ПРИВЕДЁННЫЙ ТЕКСТ ->
____

Опубликовано в журнале Дружба Народов, номер 12, 2005
Мариюс Шидлаускас родился в 1953 г. в Пагегяй. Литературовед, критик. В 1971—1976 гг. изучал английский язык и литературу в Вильнюсском университете. В настоящее время — доцент кафедры литературы Клайпедского университета.
Сегодня в Литве порой приходится слышать, что проза опередила поэзию. Об этом отчасти сигнализирует “официальное” признание. За последнее время национальные премии вручены: в 2000 г. двум поэтам (Н.Миляускайте и Т.Венцлове) и прозаику Р.Гранаускасу, в 2001—2002 гг. был соблюден паритет (премии получили поэты Юст.Марцинкявичюс, К.Платялис и прозаики Л.Гутаускас (он поэт и прозаик, но отмечен за прозу), Й.Микелинскас), а в 2003-м премий удостоены уже два прозаика (Б.Вилимайте и П.Диргела) и только один поэт — А.А. Йонинас. Означает ли это, что истощились лирические ресурсы и завершилась эпоха лириков, длившаяся со времен “Весенних голосов” Майрониса вплоть до “поющей революции” “Саюдиса”? Факт, с которым психологически трудно свыкнуться, но который можно было предвидеть — со времени провозглашения независимости (1990) тиражи поэтических книг уменьшились в 10 раз, с 2000 экземпляров до 200 (зато число наркоманов выросло в 8 раз). Умаление роли поэта, снижение его морального и социального статуса привели к тому, что поэзия — так же как и на Западе — все больше становится профессиональным занятием (зачастую — далеко не единственным), а радость естественного общения с нею подменяется методологическими изысканиями ученых мужей. Не вдаваясь в геополитические, социальные и другие аспекты этих процессов, попытаемся здесь рассмотреть одну значимую тенденцию в нашей поэзии — ее прозаизацию, которую допустимо расценивать как литературное проявление ситуации в обществе.

____

СОХРАНЁННЫЕ ДАННЫЕ ->
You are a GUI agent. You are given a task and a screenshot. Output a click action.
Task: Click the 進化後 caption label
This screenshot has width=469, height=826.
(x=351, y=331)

____

ОПИСАНИЕ ЗАДАНИЯ -> Скопируйте без изменений фрагмент текста о литовской поэзии от слов «Опубликовано в журнале» до слов «литературы Клайпедского университета.» включительно.

ПРАВИЛЬНЫЙ ОТВЕТ ->
Опубликовано в журнале Дружба Народов, номер 12, 2005
Мариюс Шидлаускас родился в 1953 г. в Пагегяй. Литературовед, критик. В 1971—1976 гг. изучал английский язык и литературу в Вильнюсском университете. В настоящее время — доцент кафедры литературы Клайпедского университета.